I remember working in a bureaucratic environment, and it was a great experience as well as beneficial to shaping me. Bureaucratic theory was developed by management guru Max Weber, a German sociologist and intellect. During the explosion of the industrial revolution, Weber saw a need for job specification, management by rule to regulate and systematize activity, and in short, make the machine efficient. Bureaucracies, today, carry a very negative connotation and with good reason. They are seen, because they've earned it, as obstacles rather than creators of efficiency. They are viewed, with skepticism, as being concerned with the box rather than the possibilities of being out of the box.
What I learned is that a bureaucracy is something to be navigated like a maze. I learned the maze is negotiable, depending on who is at the point in the maze where you find yourself.

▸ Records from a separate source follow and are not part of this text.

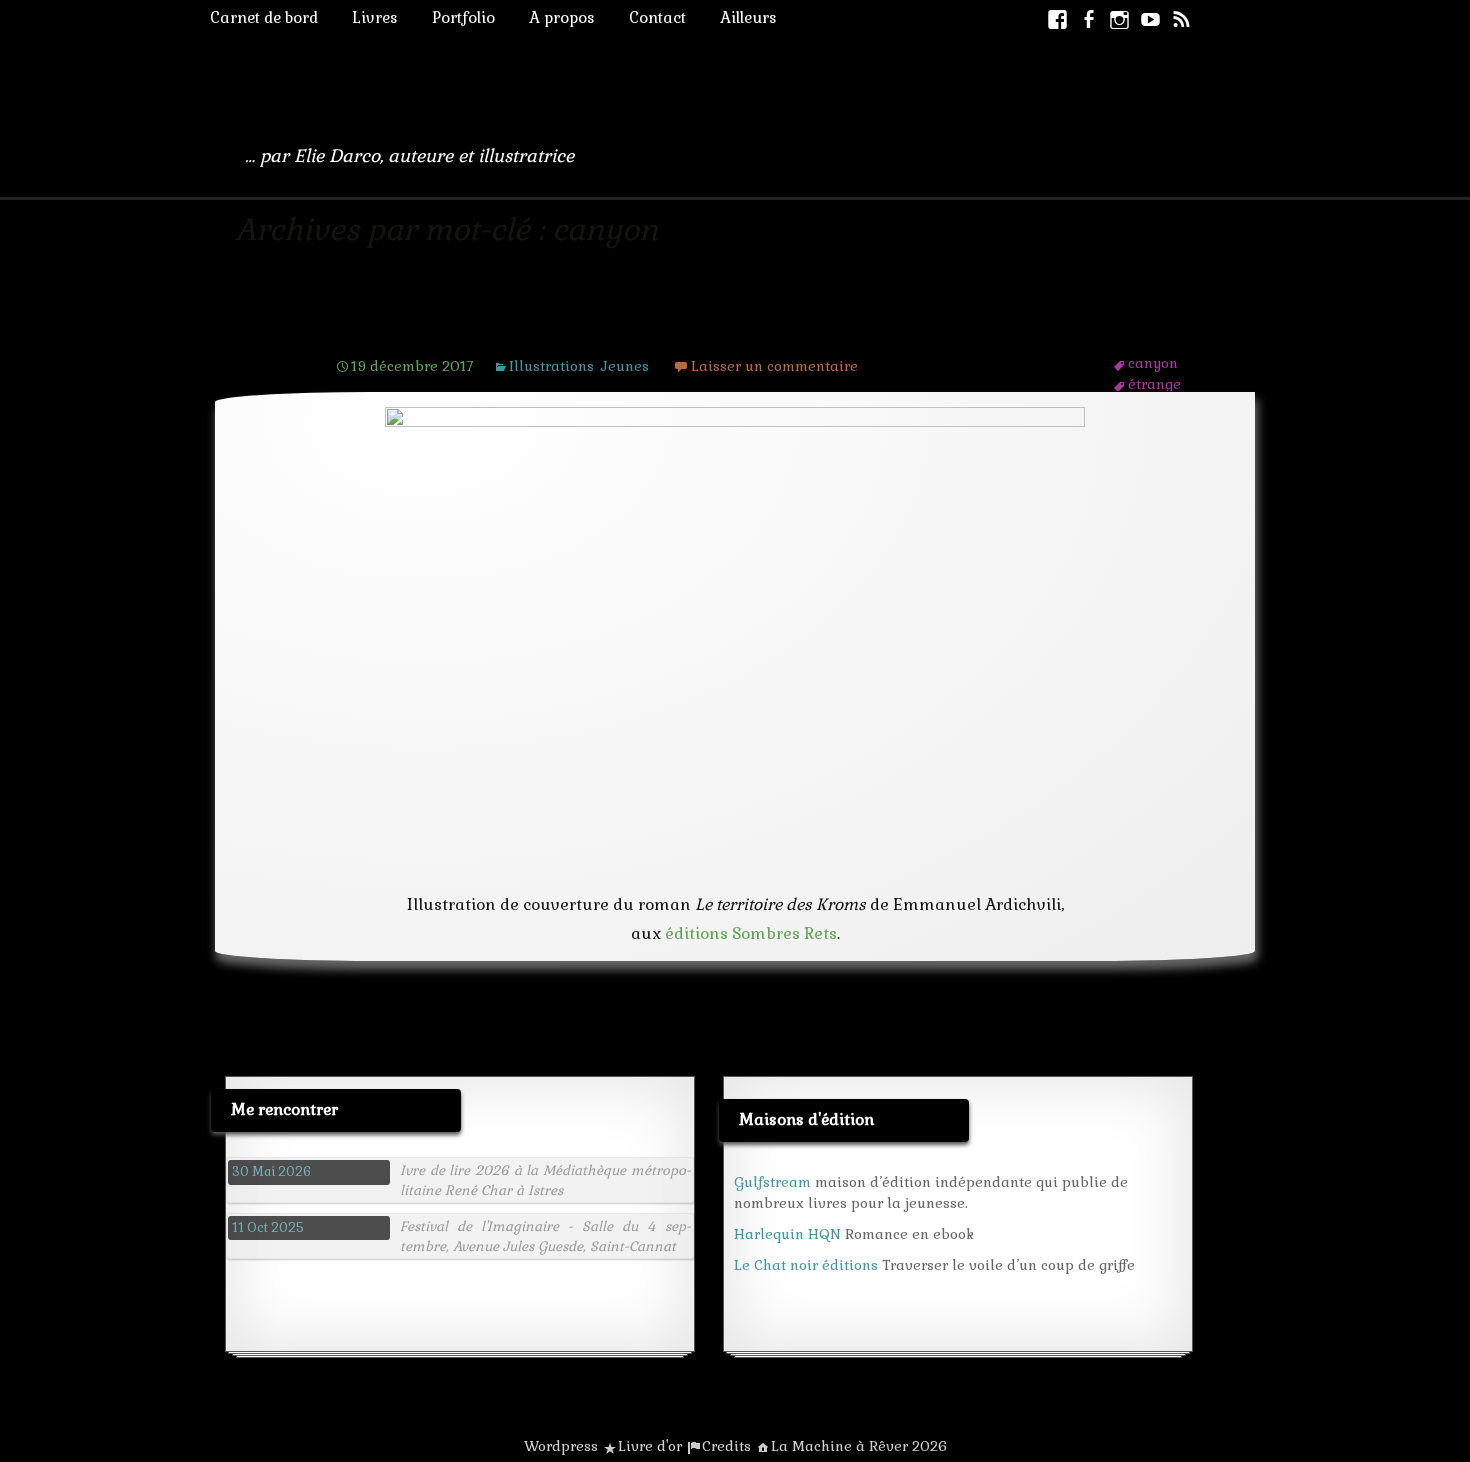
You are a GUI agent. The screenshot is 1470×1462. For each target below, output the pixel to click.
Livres (375, 17)
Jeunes (625, 366)
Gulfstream (772, 1182)
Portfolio (463, 17)
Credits (726, 1446)
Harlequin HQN (787, 1234)
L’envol (378, 327)
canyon (1153, 363)
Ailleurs (748, 17)
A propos (562, 17)
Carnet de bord (264, 17)
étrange (1154, 384)
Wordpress (561, 1446)
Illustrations (551, 366)
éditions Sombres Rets (751, 933)
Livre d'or (650, 1446)
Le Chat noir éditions (806, 1265)
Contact (657, 17)
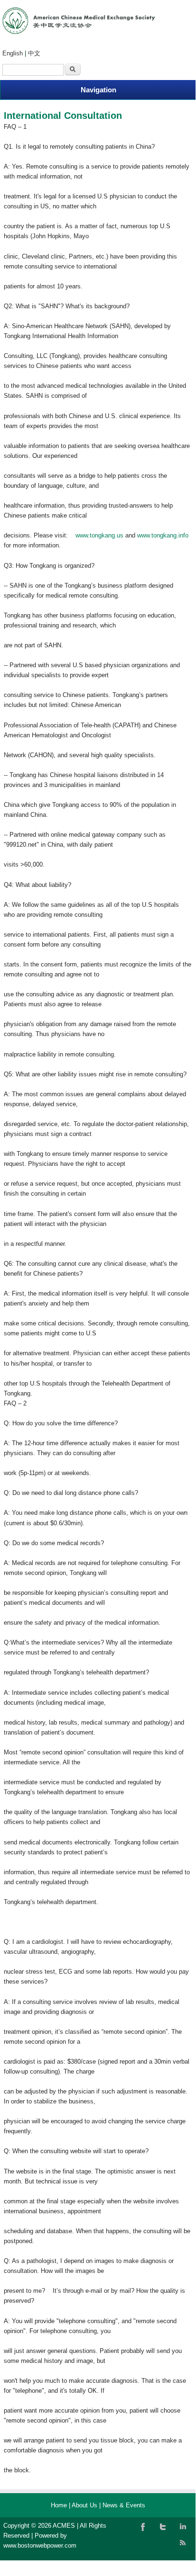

If that point doesn't give, you move to another point in the maze to see if that one gives. It requires patience, thought, and knowing what you are seeking, and as a leader in development, it helped shape me.
The church, as an organization, is bureaucratic whether it wants to admit it or not. We have rules and structures in place that are meant to be followed in order to have a path or paths to planning and implementing ministries and activities that fit within the scope of who and what we are. Like other bureaucracies, they face the same kinds of criticism. In short, are we responsive or are we more concerned about the rules?
The first thing we need to do at a time like that is simple, ask who is God? Sometimes we assume the role of God through our own thinking and our institutional rules and processes, and we forget to seek God's guidance and wisdom (or refuse to). In Exodus 20, the Israelites see "thunder nd flashes of lightning and the sound of the trumpet and the mountain smoking, and the people were afraid and trembled, and they stood far off and said to Moses, 'You speak to us, and we will listen; but do not let God speak to us, lest we die.'" Translation, "we are in our comfort zone and God frightens us. You talk to us Moses, we know you. God scares us." Moses answers wisely, "Do not fear, for God has come to test you, that the fear of him may be before you, that you may not sin."
We pray that when God tests us, we seek him by bowing to our knees and pray for his will to be done. We pray that we not hide behind the comfort of our surroundings, but rather out of fear, turn to God because of the love and trust he offers us.